Pronto, dijeron, iba a producirse un cambio en el sol que era nuestra madre. Iba a dilatarse y hacerse más grande, y en vez de su cálido resplandor rojo dador de vida arrojaría un salvaje brillo de luz azul que arrojaría un terrible calor que ningún ser vivo podría resistir. En un monstruoso y asesino mediodía, nos dijeron los sabios, el fuego mortal cruzaría los campos y las praderas, las montañas y los valles, las ciudades y las llanuras. El mundo se volvería negro y los mares hervirían, y toda la vida terminaría en torno a la Estrella Reman. Y luego el sol reduciría su volumen tan rápidamente como había entrado en erupción, y su suave luz roja regresaría, pero ahora no iluminaría más que las ruinas destrozadas y carbonizadas de nuestro mundo muerto.

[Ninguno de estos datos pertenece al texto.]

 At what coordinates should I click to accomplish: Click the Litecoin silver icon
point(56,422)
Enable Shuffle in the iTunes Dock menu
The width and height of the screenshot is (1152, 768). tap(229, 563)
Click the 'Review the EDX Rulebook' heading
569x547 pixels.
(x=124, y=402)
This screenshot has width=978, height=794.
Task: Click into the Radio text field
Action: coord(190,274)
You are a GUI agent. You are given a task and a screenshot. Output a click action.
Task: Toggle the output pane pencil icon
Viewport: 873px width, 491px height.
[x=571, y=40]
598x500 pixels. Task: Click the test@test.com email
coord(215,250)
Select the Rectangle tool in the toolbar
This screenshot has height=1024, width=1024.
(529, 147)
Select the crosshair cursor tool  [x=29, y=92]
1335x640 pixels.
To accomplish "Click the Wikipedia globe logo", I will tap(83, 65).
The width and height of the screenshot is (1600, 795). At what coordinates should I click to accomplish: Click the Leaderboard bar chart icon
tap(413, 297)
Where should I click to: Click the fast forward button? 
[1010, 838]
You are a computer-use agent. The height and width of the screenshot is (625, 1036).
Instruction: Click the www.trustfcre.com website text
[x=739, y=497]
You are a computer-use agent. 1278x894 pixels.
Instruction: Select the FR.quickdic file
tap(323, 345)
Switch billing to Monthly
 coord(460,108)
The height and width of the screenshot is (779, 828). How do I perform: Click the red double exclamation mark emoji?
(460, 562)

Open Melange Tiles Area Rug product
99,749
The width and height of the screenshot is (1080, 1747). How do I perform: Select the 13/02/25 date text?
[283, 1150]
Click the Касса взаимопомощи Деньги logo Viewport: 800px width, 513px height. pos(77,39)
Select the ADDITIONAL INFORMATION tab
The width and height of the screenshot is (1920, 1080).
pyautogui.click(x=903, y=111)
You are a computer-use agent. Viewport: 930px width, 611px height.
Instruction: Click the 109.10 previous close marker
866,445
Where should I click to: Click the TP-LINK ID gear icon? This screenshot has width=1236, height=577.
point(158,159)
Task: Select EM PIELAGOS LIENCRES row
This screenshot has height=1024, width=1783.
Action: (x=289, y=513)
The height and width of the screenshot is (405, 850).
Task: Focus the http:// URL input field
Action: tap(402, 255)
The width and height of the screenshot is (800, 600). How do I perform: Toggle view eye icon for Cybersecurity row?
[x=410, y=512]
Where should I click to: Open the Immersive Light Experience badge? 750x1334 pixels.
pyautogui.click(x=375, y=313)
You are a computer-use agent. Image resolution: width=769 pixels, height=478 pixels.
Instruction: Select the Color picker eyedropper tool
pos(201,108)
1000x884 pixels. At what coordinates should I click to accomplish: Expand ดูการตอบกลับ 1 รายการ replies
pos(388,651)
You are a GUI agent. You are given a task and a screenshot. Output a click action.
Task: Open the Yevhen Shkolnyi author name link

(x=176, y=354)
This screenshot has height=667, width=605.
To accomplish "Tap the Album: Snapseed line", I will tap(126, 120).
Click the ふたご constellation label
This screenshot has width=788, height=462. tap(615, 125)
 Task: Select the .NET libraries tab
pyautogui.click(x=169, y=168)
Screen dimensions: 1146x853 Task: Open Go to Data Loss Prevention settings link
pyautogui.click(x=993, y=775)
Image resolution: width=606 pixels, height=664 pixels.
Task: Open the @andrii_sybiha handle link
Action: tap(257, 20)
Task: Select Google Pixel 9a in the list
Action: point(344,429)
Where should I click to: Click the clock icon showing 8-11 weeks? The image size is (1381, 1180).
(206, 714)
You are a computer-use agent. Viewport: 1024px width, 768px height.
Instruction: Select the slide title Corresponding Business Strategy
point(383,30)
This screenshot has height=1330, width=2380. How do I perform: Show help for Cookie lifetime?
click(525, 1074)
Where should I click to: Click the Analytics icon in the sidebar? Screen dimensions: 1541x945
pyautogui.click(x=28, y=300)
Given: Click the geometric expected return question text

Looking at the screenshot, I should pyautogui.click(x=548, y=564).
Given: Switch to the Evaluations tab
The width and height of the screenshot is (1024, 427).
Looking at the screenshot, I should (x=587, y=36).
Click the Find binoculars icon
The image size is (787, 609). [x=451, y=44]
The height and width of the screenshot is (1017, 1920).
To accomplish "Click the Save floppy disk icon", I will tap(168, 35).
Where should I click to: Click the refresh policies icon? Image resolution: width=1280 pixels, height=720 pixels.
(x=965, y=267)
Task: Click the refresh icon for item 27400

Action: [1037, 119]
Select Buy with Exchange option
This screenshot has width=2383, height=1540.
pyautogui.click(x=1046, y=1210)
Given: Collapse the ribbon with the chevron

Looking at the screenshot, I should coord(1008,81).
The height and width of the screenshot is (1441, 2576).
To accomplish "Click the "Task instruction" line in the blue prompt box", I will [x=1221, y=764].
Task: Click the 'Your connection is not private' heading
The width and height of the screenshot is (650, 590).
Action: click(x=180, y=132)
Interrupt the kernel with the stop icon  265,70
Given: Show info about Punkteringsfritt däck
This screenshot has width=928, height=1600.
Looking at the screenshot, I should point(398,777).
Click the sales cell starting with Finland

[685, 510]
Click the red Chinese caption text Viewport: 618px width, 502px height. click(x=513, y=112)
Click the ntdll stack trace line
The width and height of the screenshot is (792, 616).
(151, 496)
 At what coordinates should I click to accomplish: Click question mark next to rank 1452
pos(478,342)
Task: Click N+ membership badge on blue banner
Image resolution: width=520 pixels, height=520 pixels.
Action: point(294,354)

Inmediatamente hubo llantos y hubo quejas y hubo rezos, y la gente le pidió desesperadamente al rey que nos salvara; y el rey dijo:

—Esto es algo que el destino arroja sobre nosotros, y no podemos hacer nada por impedirlo. Pero hay una forma de salvarnos. —Y el rey propuso que construyéramos tantas naves espaciales como pudiéramos, y las llenáramos con gente y animales y plantas y todos los tesoros de nuestro mundo, y partiéramos a la Gran Oscuridad con ellas, y aguardáramos ahí fuera hasta que el cataclismo hubiera desandado su camino; y entonces volveríamos a la Estrella Romani y reedificaríamos nuestra vida. De este modo cesaron los llantos, y las quejas y las plegarias; y la construcción de las naves empezó. Pero muy pronto resultó claro que no podíamos construir las suficientes. Porque el momento del cataclismo estaba ya casi encima de nosotros, y apenas teníamos suficientes naves para llevar a una persona de cada mil al espacio. Y entonces llegaron noticias que aún eran peores: que el sol no se dilataría una vez sino tres, durante el transcurso de los próximos diez mil años, de modo que no serviría de nada intentar regresar a la Estrella Romani; cualquier cosa que pudiéramos reconstruir sería destruida de nuevo en la próxima dilatación, y de nuevo en la otra después de ésa.

Así supimos que la mayor parte de nosotros roamos a morir, y que el resto iba a verse arrojado de nuestro hogar para morar durante largo tiempo en el exilio. No podíamos comprender por qué Dios había elegido hacernos esto, pero sabíamos que no era cosa nuestra hallar razones a los designios de Dios.

—¿Pero sólo uno de cada mil pudo huir? —preguntó Chorian, horrorizado.

—Ni siquiera tantos como ésos —dije —. Uno de cada cinco mil, quizás, Uno de cada diez mil. Teníamos sólo dieciséis naves. Se hizo un sorteo, y fueron elegidos nombres, y las dieciséis naves partieron hacia la Gran Oscuridad. Y un día miraron tras ellos y vieron una nueva estrella en el cielo que resplandecía con un brillante blanco azulado, y el resplandor rojo de la Estrella Romani ya no podía verse por ninguna parte; y ese día lloraron y se quejaron y rezaron, y después volvieron sus rostros hacia delante, porque sabían que no había nada tras ellos que desearan volver a ver.

—¿Y ésos fueron los roms que se asentaron en la Tierra?

—Sí —dije —. Aunque primero fuimos a algunos otros lugares; pero la Tierra era lo más parecido a la Estrella Romani, y ahí fue donde decidimos vivir.